Kort bericht op de radio vanmorgen: Zalando wil voortaan letterlijk grotere prijskaartjes aan hun kleren hangen. Te veel mensen kopen online dure kleren om die eenmalig op een feestje te dragen en dan weer “ongebruikt” retour sturen, uiteraard tegen volledige terugbetaling. Een uitwas van de consumptiemaatschappij. Tot voor kort had ik zelf nog nooit iets in online-megastores gekocht. Principekwestie (een van de vele). Maar iedereen heeft zijn/haar prijs en ik ben enkele weken geleden gezwicht voor de mijne…
Het nieuwjaarsfeestje op het werk van mijn lief wordt er een met de nodige toeters en bellen. Afgehuurde zaal, overnachting, en oh ja: het wordt een verkleedfeestje, “Great Gatsby”-style! Paniek: waar tover ik een gepaste outfit vandaan? Ik kan niet met zomaar iets aan komen zetten. Dit is een personeelsfeestje, baas inclusief. Dus: niet te zat, niet te zot, en wat je ook doet, Marij: probeer eens een beetje corporate-image-stijlvol te zijn. Laat de boerentrien thuis. Na lang twijfelen begin ik online te zoeken. Op mijn scherm passeren de meest waanzinnige kostuums. Ik bewonder mensen die iets kunnen maken. Zoals de kleer-maker die het kostuum van mijn lief verstelt of de schoen-maker die pas nog mijn favoriete bottinekes een paar extra kilometer heeft gegeven. En uiteraard mag – moet – dat werk correct betaald worden. Dat valt niet te rijmen met de prijzen die ik zie. Mijn geweten knaagt maar mijn ratio krijgt de bovenhand: ik heb dit kleedje maar één keer nodig, daar kan ik toch niet te veel geld aan spenderen? Uiteindelijk valt mijn oog op een zwart-rood kleedje. En een paar schoenen. En een hoofdband. Het winkelmandje heeft een onstilbare honger. Een parelketting. Oorbellen. In mijn achterhoofd neuriet Richard Gere: “Give ‘em the old razzle-dazzle, razzle-dazzle ‘em…”

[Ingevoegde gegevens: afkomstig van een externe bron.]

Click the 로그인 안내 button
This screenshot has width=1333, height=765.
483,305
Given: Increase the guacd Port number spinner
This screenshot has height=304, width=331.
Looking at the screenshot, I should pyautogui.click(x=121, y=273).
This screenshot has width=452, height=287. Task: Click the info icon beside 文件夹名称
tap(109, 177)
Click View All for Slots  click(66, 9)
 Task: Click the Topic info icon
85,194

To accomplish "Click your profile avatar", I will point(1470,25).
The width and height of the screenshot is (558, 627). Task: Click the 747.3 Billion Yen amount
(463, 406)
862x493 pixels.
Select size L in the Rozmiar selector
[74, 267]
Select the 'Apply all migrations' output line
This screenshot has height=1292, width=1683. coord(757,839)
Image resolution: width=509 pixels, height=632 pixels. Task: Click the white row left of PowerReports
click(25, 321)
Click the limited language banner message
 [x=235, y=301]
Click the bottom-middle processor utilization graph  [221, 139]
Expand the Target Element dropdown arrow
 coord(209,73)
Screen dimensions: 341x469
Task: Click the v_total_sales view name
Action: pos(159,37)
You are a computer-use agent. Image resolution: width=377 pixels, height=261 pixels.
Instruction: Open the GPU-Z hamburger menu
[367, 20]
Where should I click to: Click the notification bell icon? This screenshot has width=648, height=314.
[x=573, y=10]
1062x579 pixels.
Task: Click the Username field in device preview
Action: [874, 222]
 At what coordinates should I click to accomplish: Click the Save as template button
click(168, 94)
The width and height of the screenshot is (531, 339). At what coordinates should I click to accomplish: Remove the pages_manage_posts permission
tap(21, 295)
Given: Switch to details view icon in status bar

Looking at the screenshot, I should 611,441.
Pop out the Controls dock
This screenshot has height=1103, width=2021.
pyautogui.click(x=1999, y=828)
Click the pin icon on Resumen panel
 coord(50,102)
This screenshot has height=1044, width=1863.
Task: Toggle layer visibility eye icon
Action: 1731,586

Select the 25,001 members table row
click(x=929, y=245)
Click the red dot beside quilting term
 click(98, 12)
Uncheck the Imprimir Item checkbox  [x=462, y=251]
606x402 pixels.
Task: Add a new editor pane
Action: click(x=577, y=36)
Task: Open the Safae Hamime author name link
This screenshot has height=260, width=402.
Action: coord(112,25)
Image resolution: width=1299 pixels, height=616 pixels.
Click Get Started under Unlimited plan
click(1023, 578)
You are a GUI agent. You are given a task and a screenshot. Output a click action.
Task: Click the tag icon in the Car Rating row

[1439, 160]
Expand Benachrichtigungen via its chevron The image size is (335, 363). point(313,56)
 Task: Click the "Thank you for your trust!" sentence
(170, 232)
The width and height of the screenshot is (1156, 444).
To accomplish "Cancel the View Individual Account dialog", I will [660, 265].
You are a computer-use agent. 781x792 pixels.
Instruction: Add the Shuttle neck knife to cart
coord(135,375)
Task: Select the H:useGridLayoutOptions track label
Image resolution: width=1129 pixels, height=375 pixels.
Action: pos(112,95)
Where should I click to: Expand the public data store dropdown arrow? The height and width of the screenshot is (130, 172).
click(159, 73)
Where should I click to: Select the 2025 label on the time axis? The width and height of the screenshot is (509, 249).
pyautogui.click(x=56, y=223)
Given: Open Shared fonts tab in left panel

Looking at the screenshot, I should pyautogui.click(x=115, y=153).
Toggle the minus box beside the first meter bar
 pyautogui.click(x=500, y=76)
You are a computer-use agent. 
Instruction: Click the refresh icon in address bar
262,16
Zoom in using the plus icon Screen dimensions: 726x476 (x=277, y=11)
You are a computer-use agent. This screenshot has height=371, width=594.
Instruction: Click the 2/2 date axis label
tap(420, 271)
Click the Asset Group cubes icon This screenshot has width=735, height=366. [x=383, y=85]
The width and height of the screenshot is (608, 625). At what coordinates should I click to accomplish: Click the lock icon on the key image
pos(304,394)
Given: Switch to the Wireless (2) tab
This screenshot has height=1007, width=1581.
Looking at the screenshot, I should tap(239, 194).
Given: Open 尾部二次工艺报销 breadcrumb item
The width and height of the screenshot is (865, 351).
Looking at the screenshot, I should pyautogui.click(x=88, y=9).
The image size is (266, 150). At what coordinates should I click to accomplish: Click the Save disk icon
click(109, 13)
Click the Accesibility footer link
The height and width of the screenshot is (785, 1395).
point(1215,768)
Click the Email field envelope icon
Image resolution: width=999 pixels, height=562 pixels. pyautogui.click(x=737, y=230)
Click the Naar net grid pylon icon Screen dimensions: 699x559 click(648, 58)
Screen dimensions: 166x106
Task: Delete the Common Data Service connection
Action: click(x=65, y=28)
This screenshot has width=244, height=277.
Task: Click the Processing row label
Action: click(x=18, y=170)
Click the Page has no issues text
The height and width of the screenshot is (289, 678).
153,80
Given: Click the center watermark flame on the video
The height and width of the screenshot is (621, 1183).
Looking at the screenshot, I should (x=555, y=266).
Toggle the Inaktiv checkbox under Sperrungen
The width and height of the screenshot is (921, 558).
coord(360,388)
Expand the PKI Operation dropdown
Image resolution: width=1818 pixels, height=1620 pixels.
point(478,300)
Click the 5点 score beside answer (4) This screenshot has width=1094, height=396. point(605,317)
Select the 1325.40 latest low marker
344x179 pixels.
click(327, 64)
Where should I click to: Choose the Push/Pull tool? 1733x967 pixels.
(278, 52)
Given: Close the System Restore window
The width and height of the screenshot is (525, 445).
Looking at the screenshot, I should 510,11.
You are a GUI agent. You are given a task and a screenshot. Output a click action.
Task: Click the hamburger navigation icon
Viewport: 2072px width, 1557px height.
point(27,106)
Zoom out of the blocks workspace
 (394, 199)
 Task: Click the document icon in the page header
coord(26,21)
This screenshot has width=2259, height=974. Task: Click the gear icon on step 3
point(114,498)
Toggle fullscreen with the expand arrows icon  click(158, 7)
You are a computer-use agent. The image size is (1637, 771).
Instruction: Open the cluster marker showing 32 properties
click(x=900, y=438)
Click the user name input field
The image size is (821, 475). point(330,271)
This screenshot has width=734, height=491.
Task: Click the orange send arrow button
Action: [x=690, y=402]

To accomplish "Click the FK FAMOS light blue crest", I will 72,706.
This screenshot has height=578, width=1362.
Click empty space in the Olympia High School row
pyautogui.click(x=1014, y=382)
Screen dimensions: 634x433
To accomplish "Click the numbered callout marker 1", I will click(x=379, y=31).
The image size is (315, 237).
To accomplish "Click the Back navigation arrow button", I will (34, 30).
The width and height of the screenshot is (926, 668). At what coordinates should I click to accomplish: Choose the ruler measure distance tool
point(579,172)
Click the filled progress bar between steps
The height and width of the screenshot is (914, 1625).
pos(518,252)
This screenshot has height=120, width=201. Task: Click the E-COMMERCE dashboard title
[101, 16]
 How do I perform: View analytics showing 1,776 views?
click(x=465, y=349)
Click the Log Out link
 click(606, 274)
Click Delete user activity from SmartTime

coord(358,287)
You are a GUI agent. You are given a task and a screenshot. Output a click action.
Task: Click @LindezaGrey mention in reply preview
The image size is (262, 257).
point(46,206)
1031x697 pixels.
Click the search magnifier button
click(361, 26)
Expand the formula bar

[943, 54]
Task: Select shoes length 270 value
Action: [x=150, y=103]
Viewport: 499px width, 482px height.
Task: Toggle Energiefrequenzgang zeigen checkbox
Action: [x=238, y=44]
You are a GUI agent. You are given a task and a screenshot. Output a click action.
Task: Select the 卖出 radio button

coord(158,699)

Eergisteren blijkt dat mijn bestelling niet tijdig in België geraakt. Ik start een nieuwe online zoekactie. “Voor 15u besteld, morgen geleverd!” schreeuwt een website. Ik gruwel. Een paar weken geleden kaartte een journalist de werkomstandigheden bij die “morgen geleverd”-winkels aan: slopend nachtwerk en getimede plaspauzes. Dit voelt niet juist, maar ik heb dit kleedje echt dringend nodig. Denk ik… toch? Ik bestel een tweede kleedje – spoedlevering – en annuleer de eerste bestelling. Die blijkt intussen nét verstuurd. In mijn hoofd zie ik al een gigantische olieslurpende, roetuitbrakende oceaanreus van China naar België en terug tuffen, en dat voor een kleedje dat zowiezo teruggestuurd zal worden. Ik bel de transportfirma. Of ze dat pakketje a.u.b. nog tegen kunnen houden voor het de boot opgaat? “Geen probleem”, ratelt de bediende, “wij contacteren de leverancier en dan sturen we het terug, maar waarschijnlijk geven zij ons dan de opdracht het te vernietigen. Dat is goedkoper. Dag mevrouw!” Ik staar verbouwereerd naar de telefoon. Een spiksplinternieuw-perfect-vers-van-de-band kleedje vernietigen omdat dat goedkoper is dan het retour sturen? Enkel omdat ik niet net iets langer kon wachten?
Er wordt aangebeld. Voor de deur staat een leverancier met mijn tweede pakje, op tijd geleverd zoals beloofd. Het kleedje is perfect: glamoureus maar niet te. Corporate-image-stijlvol. Deze keer ben ik geen boerentrien. Maar ten koste waarvan?